*The input*.
= Beginning of Section =

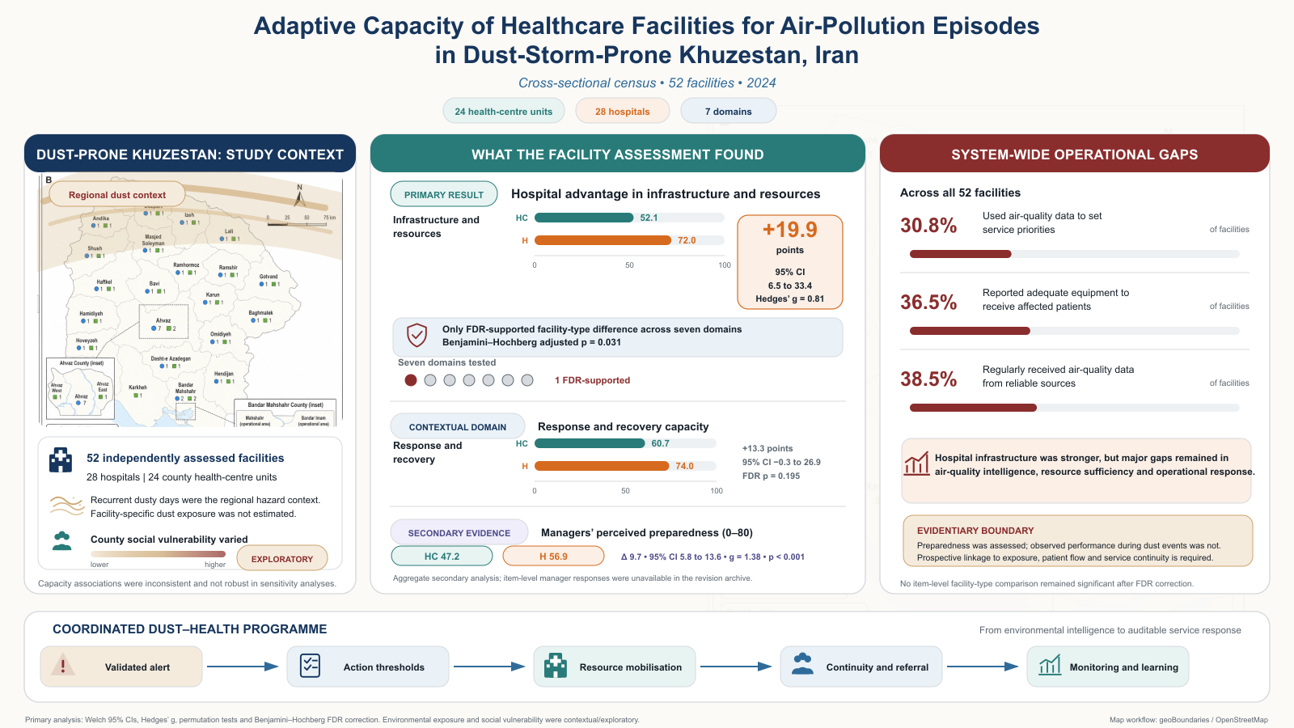1294x728 pixels.
Task: Select the 7 domains pill
Action: click(x=728, y=112)
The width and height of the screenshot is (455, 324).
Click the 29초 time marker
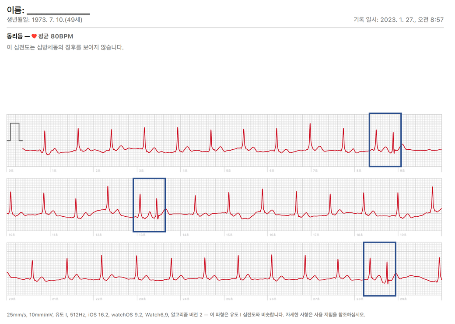point(403,299)
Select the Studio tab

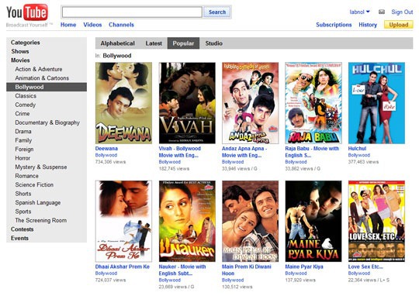pos(214,43)
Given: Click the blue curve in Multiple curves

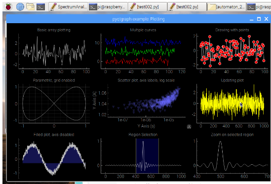Looking at the screenshot, I should pyautogui.click(x=143, y=42).
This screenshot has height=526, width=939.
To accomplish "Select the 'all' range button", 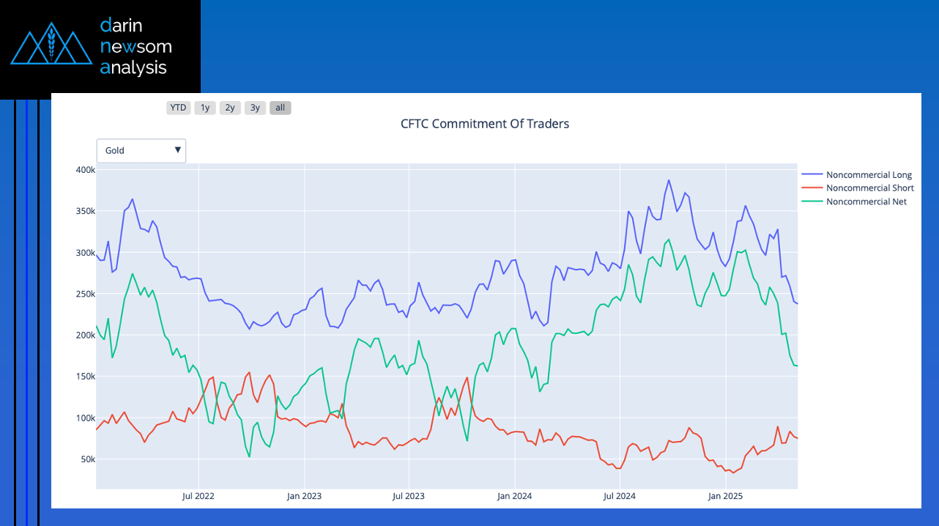I will pyautogui.click(x=280, y=108).
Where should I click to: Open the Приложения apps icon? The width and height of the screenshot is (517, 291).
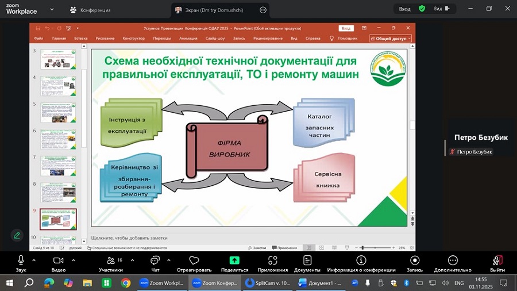273,261
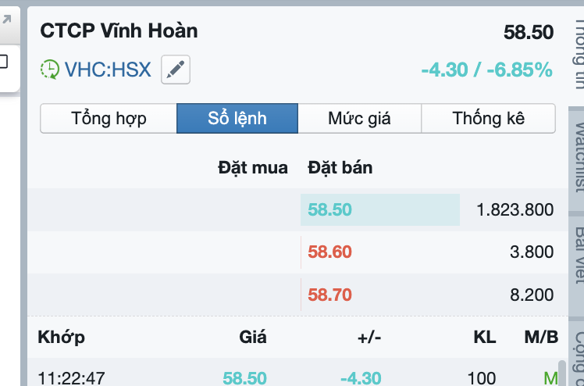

= End of Section =

Only the lines from the line that contains "Where should I" through the end of the entries are to be written out, exactly and without pictures, both ends included.

*Solution to this exercise*.
Where should I click to: Open the Приложения apps icon? The width and height of the screenshot is (517, 291).
273,261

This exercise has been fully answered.